Better; Barbarians get +1 AC per Tier! (and +1 ref per Tier). It's to give them decent AC even though they're light armor users who don't have Dex secondary -- but it does mean that Whirling Barbarians have ludicrous AC. Your guy can choose to bump AC or bump his riders (unless he's Whirling, but Whirling Barbs aren't that great), so pseudo-defender or better striker.

He's using a lot of Dark Sun stuff actually. I doubt he's an eagle shaman; I don't know what that build is, but he hasn't summoned anything eagle-flavored.
Eagle ("Watcher") shamans don't summon anything eagle-flavored unless they choose (they should) to flavor their spirit companion that way. But they give out basic attacks on both their spirit OA and with an at will; often RBAs that cause the target to grant combat advantage.
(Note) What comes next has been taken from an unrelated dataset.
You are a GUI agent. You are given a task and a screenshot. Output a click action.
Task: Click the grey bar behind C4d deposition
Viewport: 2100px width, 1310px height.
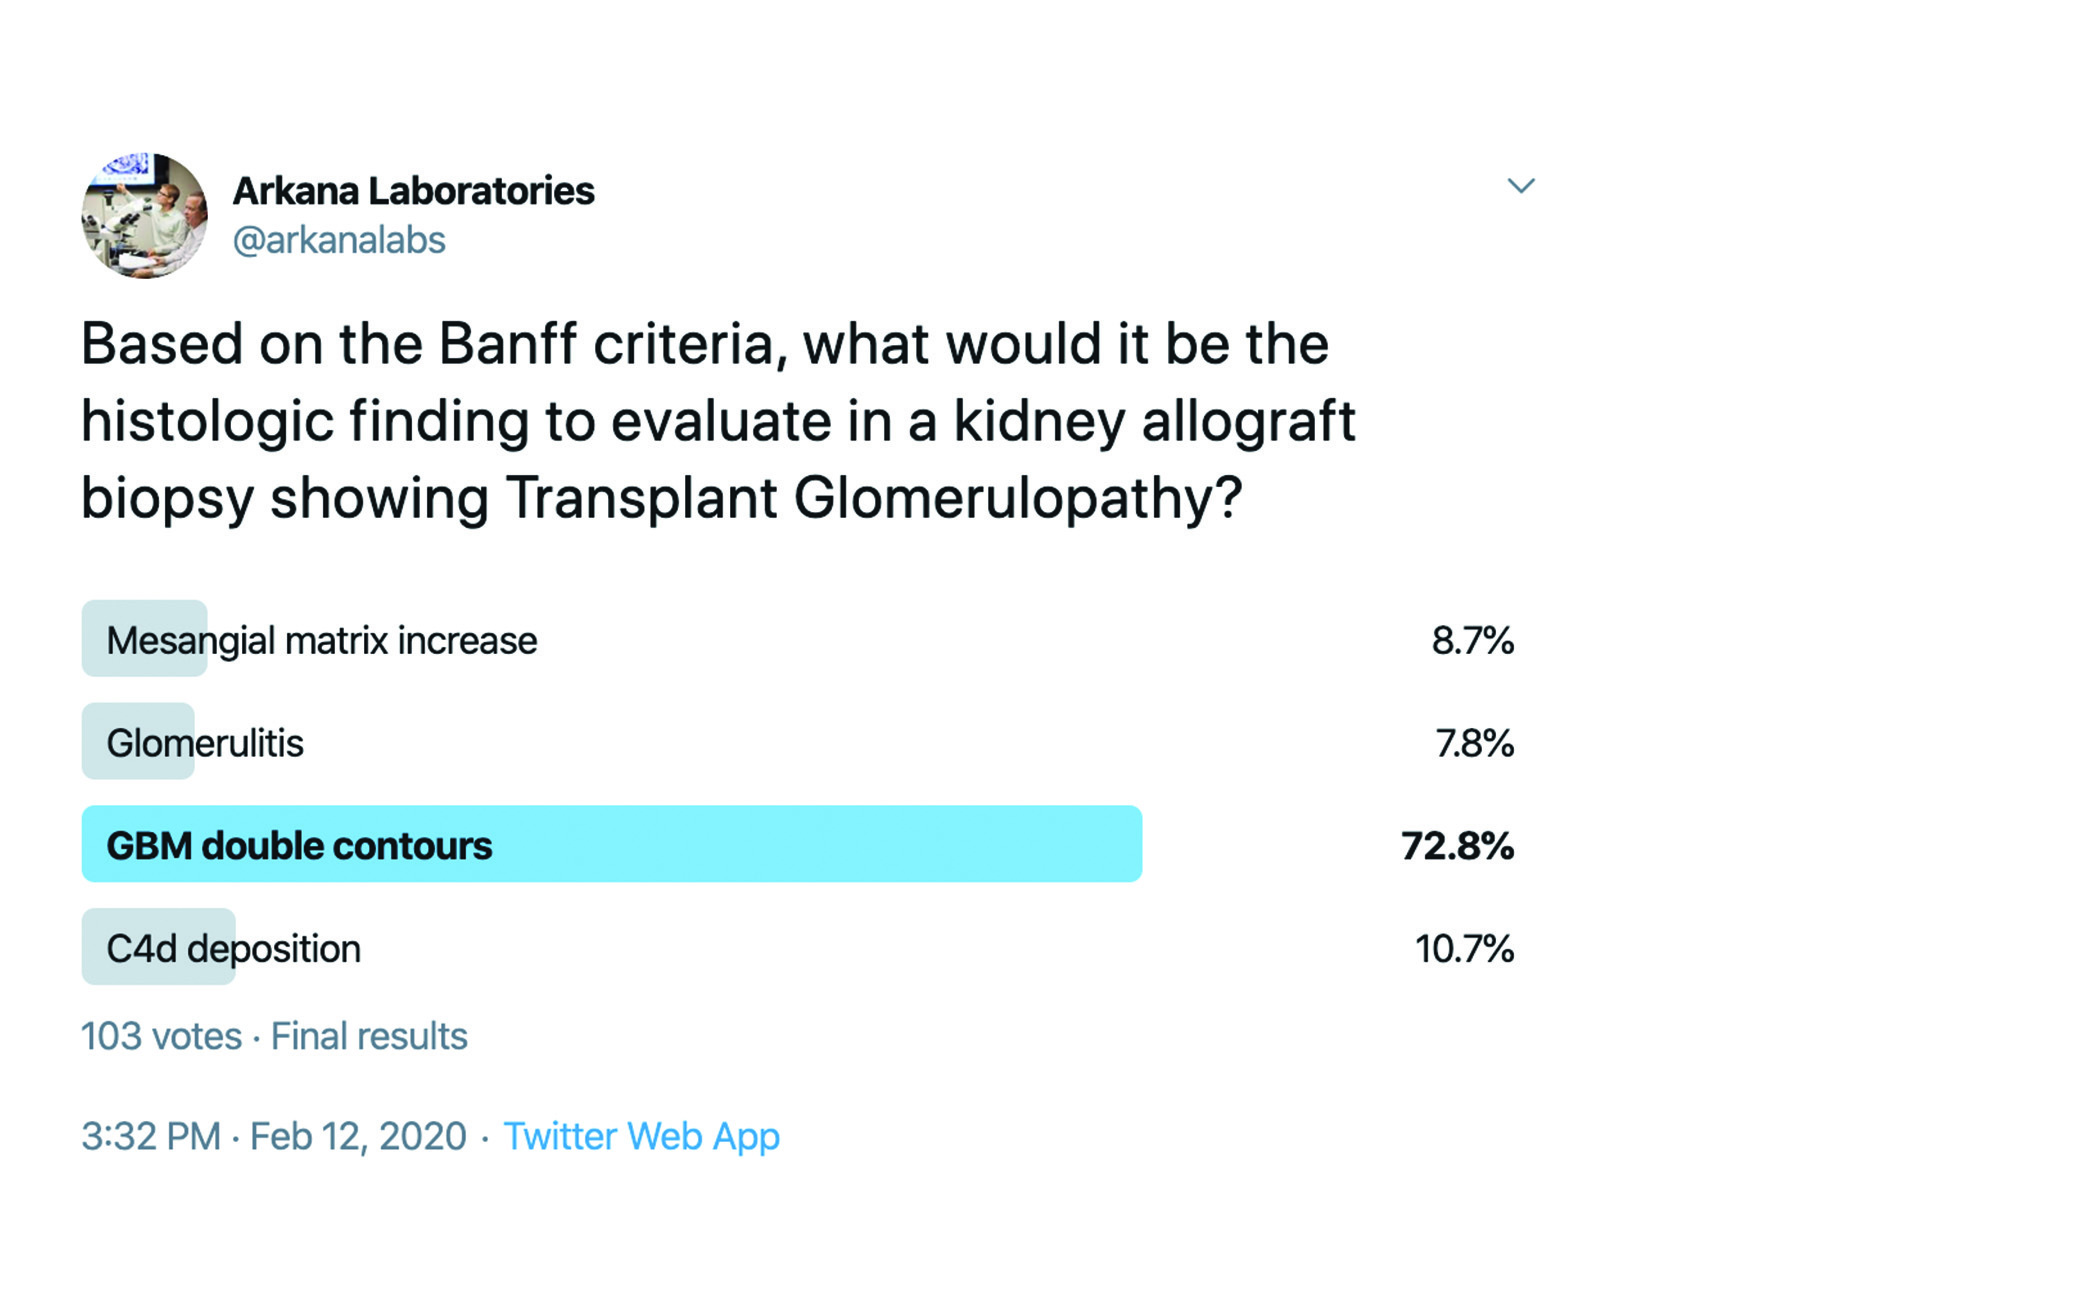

Watcher shamans are actually mildly Dex-focused, and are the only Shaman build that can reasonably have a high dexterity and thus have a good stealth, but you could easily build one with Int instead.

(expertise)
First I heard of that. (The gap between the two campaigns was so large there have been two new PHs plus plenty of splatbooks, and I can't have read everything in them.)
Surveying them isn't a bad idea--not all the powers, but the feats and new classes are useful to know about if you're restricting material. But yes, Expertise showed up with PH2. PH3 introduced Versitile Expertise -- which gave you expertise with two weapons/implements; Essentials changed the scaling from 1/15/25 to 1/11/21 and made expertise feats grant another special rider like staff expertise granting reach 2 and immunity to OAs on attacks and Holy Symbol Expertise granting near immunity to combat advantage.

The barbarian player initially wanted to take "Hide Armor Expertise" but decided on boosting his Dex instead when creating his character.
*nod* If he's not planning on boosting his dex further, Hide Armor Expertise might be better, as stat > 1 feat (usually). If he is, he can trade his riders for AC and reflex.

Re NAD targetting:

Will in darksun, yeah, probably psychic stuff.

But reflex? That stuff is easy, just use liquids, firey breath or equivalent, defilers, bola-users, etc.